▸ **Document text**
Milestone 6 reduces the error rate from 10^-6 to 10^-13 while increasing physical qubits by only 10x. That doesn't work out well if you need 1000x more physical qubits per logical one...
The Quantum AI lab was founded in 2013, about a decade before LLM's took off. The founder of the lab is researching how quantum can be applied to AI: https://www.youtube.com/watch?v=3iEEvRfTTEs
Oh hey apparently there are some 26MB of mp4s that didn't load at first, they served a 2.4MB "Mobile" mp4 instead, so it's not all bad.
Massive assumption that it was built by an external team. But I'd hope so :)
No seriously the amount of cash the our goverments (Canadian here) pumps into projects like this is always annoy me.
Quantum computers do exist.
They are extremely useful and do things that digital computers cannot do. Categorically cannot.
The cynicism in this thread is crazy
I’m not being snarky; I haven’t read much about quantum computing and I am genuinely interested in practical applications.
As it is, your comment just reads as “you people are a bunch of idiots, you’re all wrong and crazy, and I’ll insult you repeatedly but not offer one single corrective argument”. It would be insane for anyone to change their mind based on your comment, you’ll only get people to double down.
But that is false. A classical computer can simulate a quantum computer. Performance is the difference, not inherent ability.
>The cynicism in this thread is crazy
The cynicism stems from people telling others that practical quantum computers will change the world for at least a decade. Even the URL invokes deep cynicism in me, as it randomly combines Quantum computing with the current hot thing. When will openAI switch to quantum computing for their LLMs? Next year?
Practical quantum computers will change the world (break RSA 2048). The question is "when". The people who have a timeline of ~10 years instead of decades contribute to what we in our community call "Quantum hype" and it's very much frowned upon by most of the members in the community.

▸ **What you need to do**
Continue the quantum computing discussion above from its last comment.

▸ **Provided material**
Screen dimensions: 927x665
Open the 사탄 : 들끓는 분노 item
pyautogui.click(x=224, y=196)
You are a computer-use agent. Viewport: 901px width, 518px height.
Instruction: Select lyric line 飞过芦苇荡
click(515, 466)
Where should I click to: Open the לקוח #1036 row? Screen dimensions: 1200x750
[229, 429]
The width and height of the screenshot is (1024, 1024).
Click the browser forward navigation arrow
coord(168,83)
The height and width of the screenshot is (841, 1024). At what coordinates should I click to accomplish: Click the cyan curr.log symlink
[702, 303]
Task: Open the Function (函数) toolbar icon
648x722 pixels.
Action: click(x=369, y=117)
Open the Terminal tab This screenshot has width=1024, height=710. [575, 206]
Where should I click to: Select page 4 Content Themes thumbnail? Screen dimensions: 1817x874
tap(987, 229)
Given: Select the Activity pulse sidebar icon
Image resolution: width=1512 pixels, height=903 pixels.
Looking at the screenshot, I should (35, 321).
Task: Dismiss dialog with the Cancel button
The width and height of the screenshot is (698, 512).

▸ **Result for this task**
> combines Quantum computing with the current hot thing
The founder of this lab has an illustrious career in machine learning and is now researching how quantum computers can help with that.
Perhaps via some practical (non-crypto) application of factoring large numbers?
Quantum computers also change the world by solving circuit-SAT https://en.wikipedia.org/wiki/Circuit_satisfiability_problem more efficiently than classical computers than.
They also change the world by simulating quantum systems efficiently, which classical computers cannot do. This has profound implications for physics.
But as far as I know none of the existing quantum computers works well enough to achieve that 'quantum supremacy', yet.
So I have no clue what Hewlberno is talking about with their comment.
And I'll qualify that as a real quantum computer which exists in physical form today, not something theoretical in someone's research paper.
So we have a new tech like Blockchain, it takes a few years and gets really "big".
We have an AI revolution, ok the research has been ongoing for years but it seems like there has been overnight advancement.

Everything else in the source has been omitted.